Enforcement Round-Up

CFTC Enforcement

On January 20, 2026, Chairman Michael Selig issued a public statement outlining his vision to “future‑proof the CFTC for tomorrow’s innovations.” As expected, he echoed the goals articulated by former Acting Chair Caroline Pham—namely, a shift away from regulation-by-enforcement approaches that risk stifling responsible innovation, while still “protecting the public from fraud, scams and market manipulation.”  hair Selig underscored his philosophy by noting that “[t]he CFTC’s approach should be to deliver the minimum effective dose of regulation—nothing more and nothing less.”

In line with that message, on January 16, 2026, the CFTC released an omnibus enforcement update announcing resolutions in three separate matters.  Each case focused primarily on individual misconduct involving allegations of fraud, market manipulation, or misappropriation. Two matters resolved ongoing federal court actions.  As part of their CFTC consent orders, the individuals received temporary bans on registration and trading with the CFTC.  Additionally, those individuals had already been convicted or pled guilty to parallel criminal charges brought by the Department of Justice.  

In the third matter, the CFTC filed a new complaint in the U.S. District Court for the Northern District of Oklahoma, alleging that an individual and his firm fraudulently solicited and accepted more than $10 million from investors for an unregistered commodity pool.  Similarly, the individual has already been sentenced to five years in prison and ordered to pay monetary relief in a separate criminal proceeding.

SRO Enforcement

While the CFTC has been—and is expected to continue—moving away from pursuing technical or compliance‑oriented violations that lack clear client or market impact, self-regulatory organizations (SROs) continue to actively investigate potential violations of their rules.  Details of the non‑public inquiries that may have been closed without disciplinary action of course remain unknown; however, more recent disciplinary notices suggest SROs may be occupying some of the enforcement space the CFTC has stepped back from.

For example, at the end of December 2025, ICE Futures U.S. issued a Disciplinary Notice against Skyview Ventures LLC for violating Rule 4.02(c) (wash trades). Although the notice contains minimal underlying factual detail, the matter involves a single instance of wash trading in a particular futures product where the underlying orders appear to have inadvertently matched.

Precious Metals Fraud

On January 23, 2026, reports emerged that German prosecutors are investigating potential fraud totaling approximately €460 million at Heraeus Precious Metals (HPM). Authorities are examining allegations that, between 2015 and 2025, HPM retained certain metals remaining in recycling equipment—despite those materials being the property of at least two of HPM’s customers.

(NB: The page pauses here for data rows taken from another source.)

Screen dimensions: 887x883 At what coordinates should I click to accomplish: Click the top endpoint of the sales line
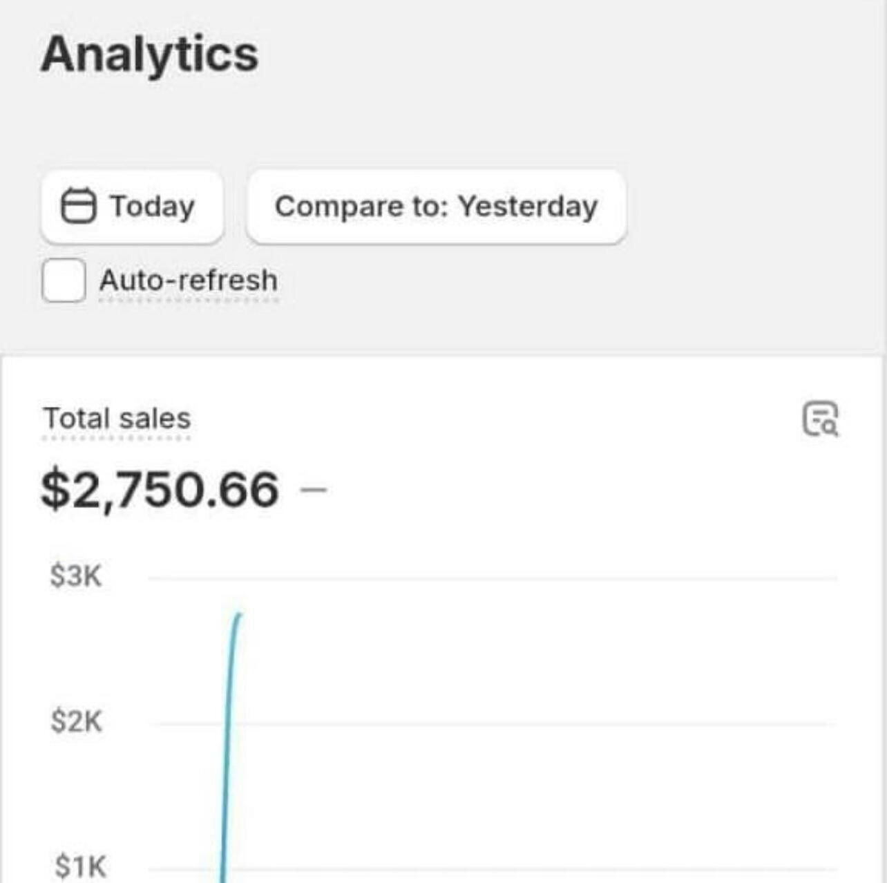(x=239, y=615)
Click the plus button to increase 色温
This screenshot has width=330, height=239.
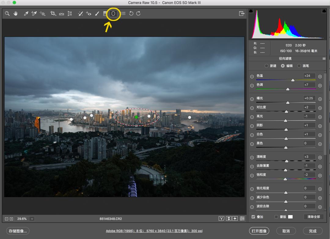coord(320,77)
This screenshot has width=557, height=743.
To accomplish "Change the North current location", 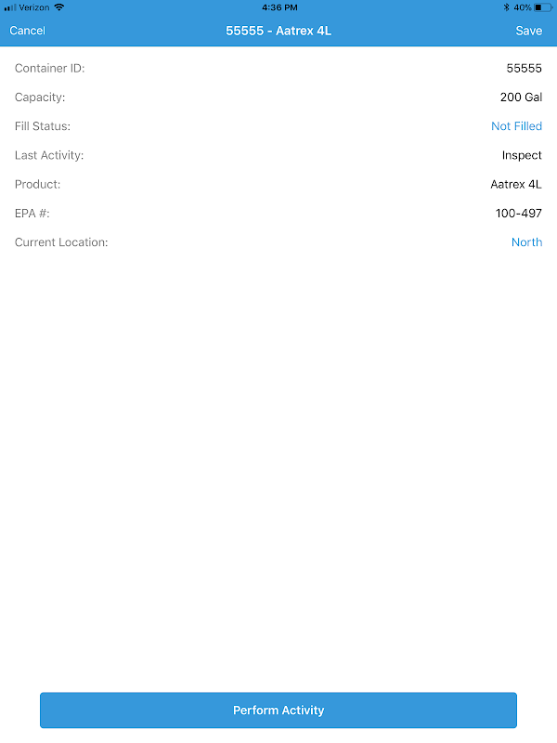I will click(526, 242).
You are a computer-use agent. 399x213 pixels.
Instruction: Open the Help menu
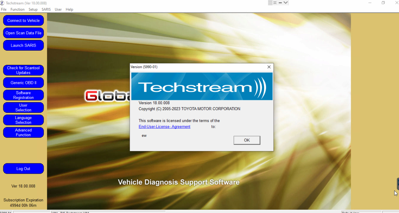pos(69,9)

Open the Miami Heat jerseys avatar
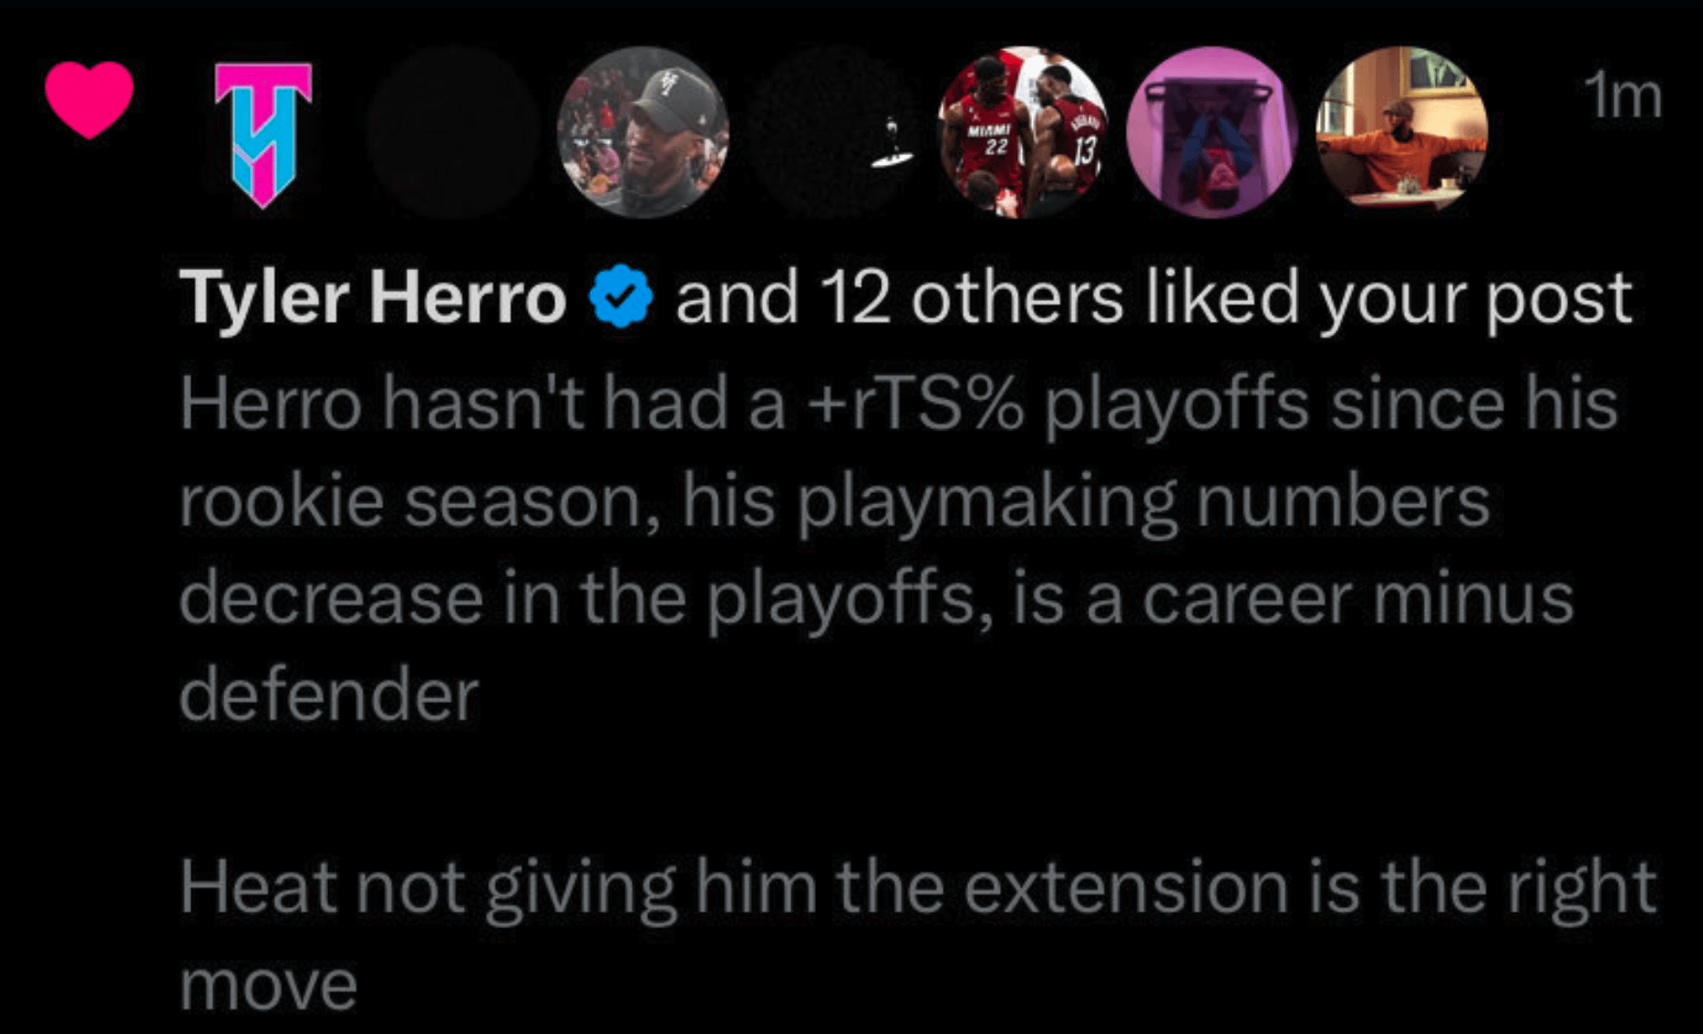point(1023,133)
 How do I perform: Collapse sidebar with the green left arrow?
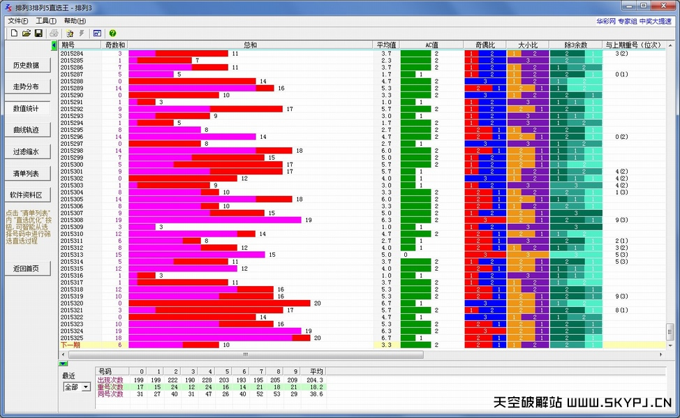click(x=54, y=45)
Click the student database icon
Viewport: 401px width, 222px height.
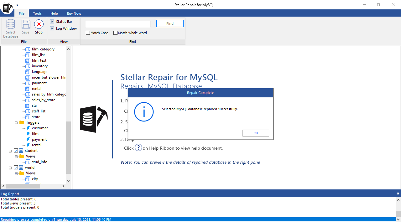tap(20, 150)
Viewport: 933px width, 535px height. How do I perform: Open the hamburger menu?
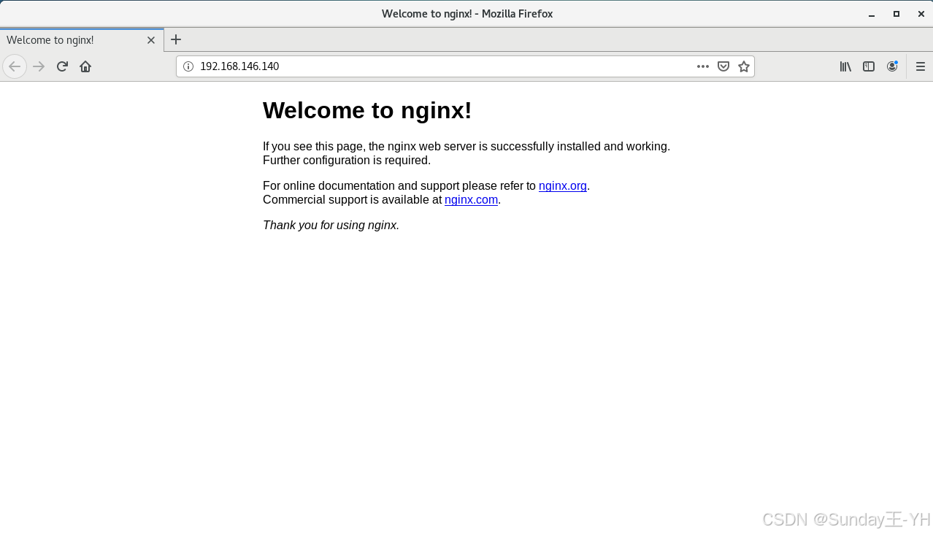coord(920,66)
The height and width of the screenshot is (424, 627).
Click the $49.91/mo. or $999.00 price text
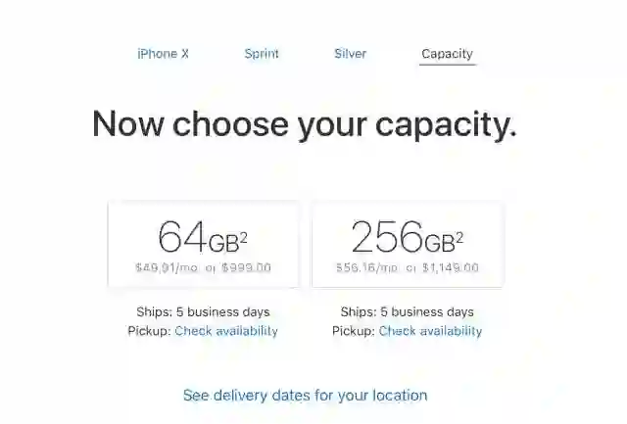pos(203,267)
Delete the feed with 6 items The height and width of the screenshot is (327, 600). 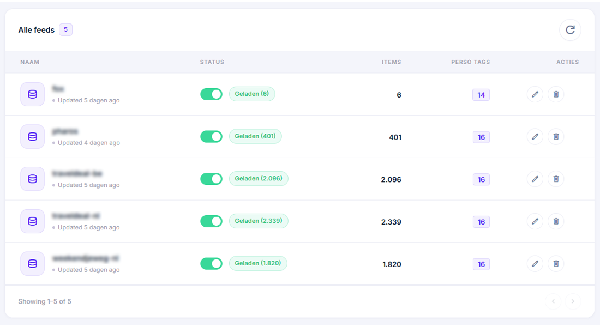(x=556, y=94)
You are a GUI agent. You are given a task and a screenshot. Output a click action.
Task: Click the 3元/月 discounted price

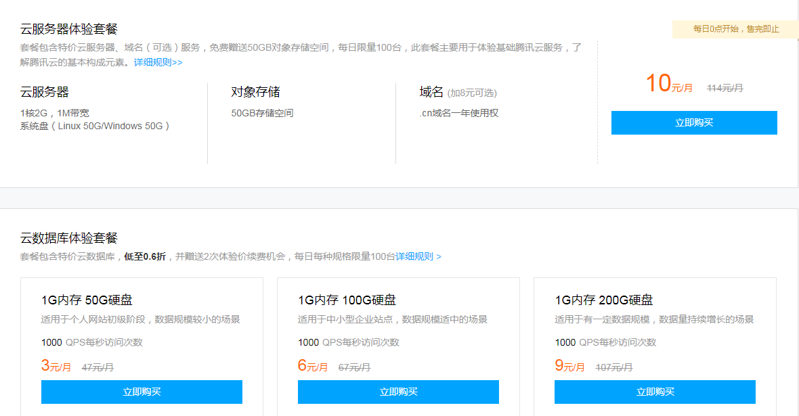[x=56, y=367]
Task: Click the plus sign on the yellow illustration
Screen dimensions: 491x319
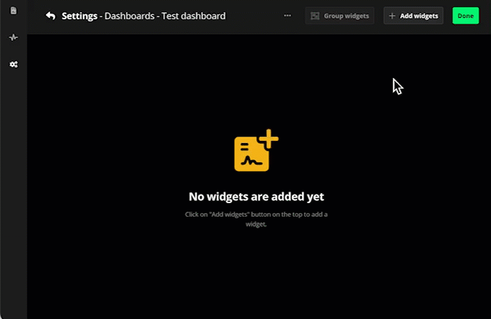Action: (268, 138)
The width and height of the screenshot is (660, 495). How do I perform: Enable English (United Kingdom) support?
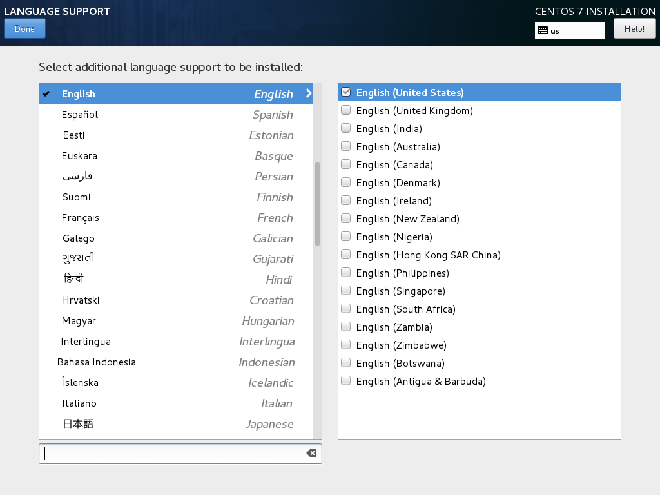click(x=345, y=110)
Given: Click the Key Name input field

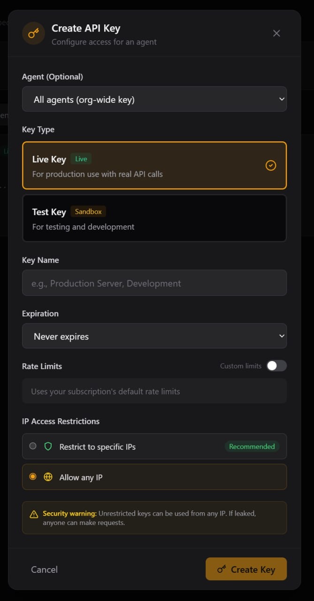Looking at the screenshot, I should click(154, 283).
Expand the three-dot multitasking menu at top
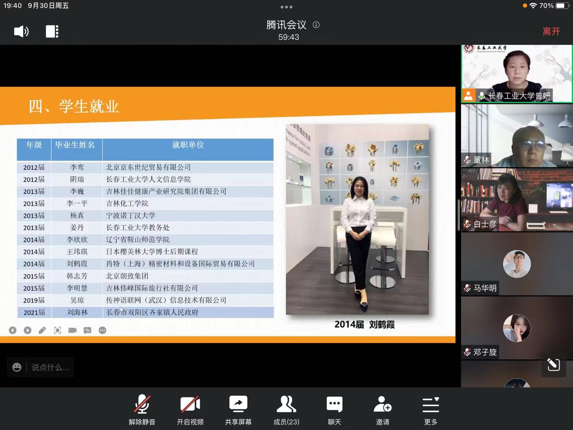 click(287, 7)
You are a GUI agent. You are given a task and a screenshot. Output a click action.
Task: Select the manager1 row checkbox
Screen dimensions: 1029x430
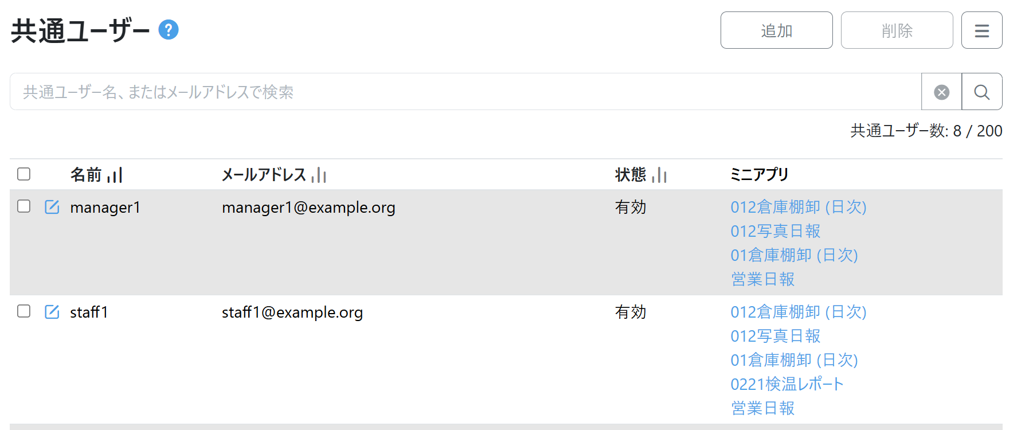(24, 206)
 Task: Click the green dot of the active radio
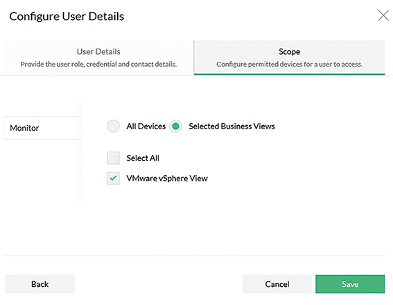click(175, 126)
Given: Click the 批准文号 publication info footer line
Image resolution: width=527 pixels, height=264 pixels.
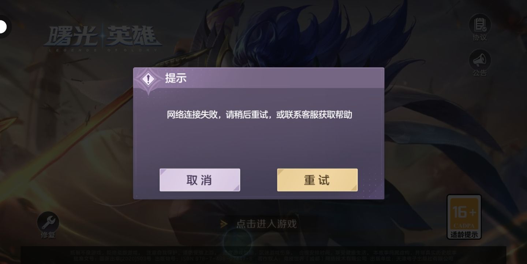Looking at the screenshot, I should (263, 259).
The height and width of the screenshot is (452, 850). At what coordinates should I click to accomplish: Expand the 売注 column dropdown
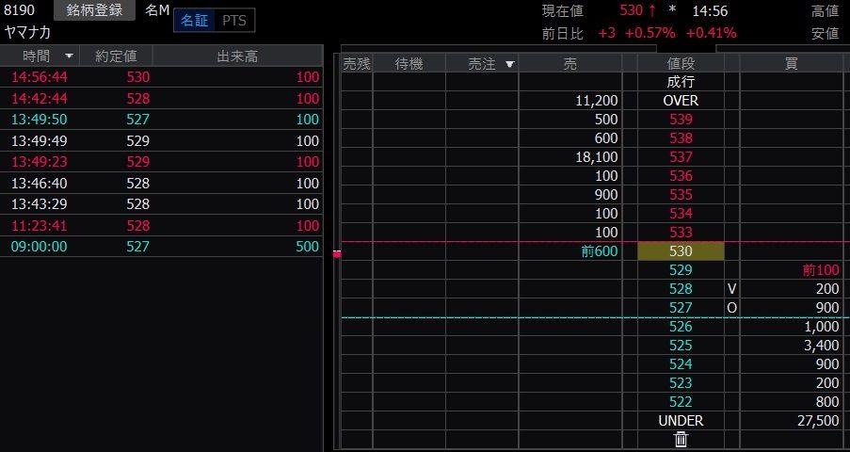click(x=510, y=64)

The inquiry reportedly began after a whistleblower raised concerns, leading to a year‑long internal investigation. When its auditor, KPMG, expressed concerns with the quality of the investigation, the company engaged an external law firm to conduct a two‑phased follow‑up investigation. That review remains ongoing under supervisory board oversight.

Tiffany Payne | Email

Winter Storms Cause Natural Gas Prices to Spike to All-Time Highs

Severe winter weather can have a significant impact on energy markets, particularly natural gas.

  • Freezing temperatures increase heating demand from consumers and can also disrupt and restrict output of oil and gas producers and drive-up spot natural gas prices.
  • Continued strong demand from liquefied natural gas export markets also impacts the supply and demand balance.

With this recent bout of extreme winter weather including winter storms Fern and Gianna:

  • About 15% of total U.S. natural gas production was offline last week.
  • Natural gas prices soared by more than 120% over the prior week, reaching a 3-year high in the middle of last week, with Henry Hub natural gas spot prices reaching an all-time high average of $30.565/MMBtu on Monday January 26.
  • Henry Hub natural gas futures spiked 70% to $5.27/MMBtu (though temporarily trading even higher), by Friday of last week.
  • Overall, the impacts to physical gas supply were better managed due to preparedness in the wake of widespread gas disruptions during previous storms including Winter Storm Uri in 2021 in Texas.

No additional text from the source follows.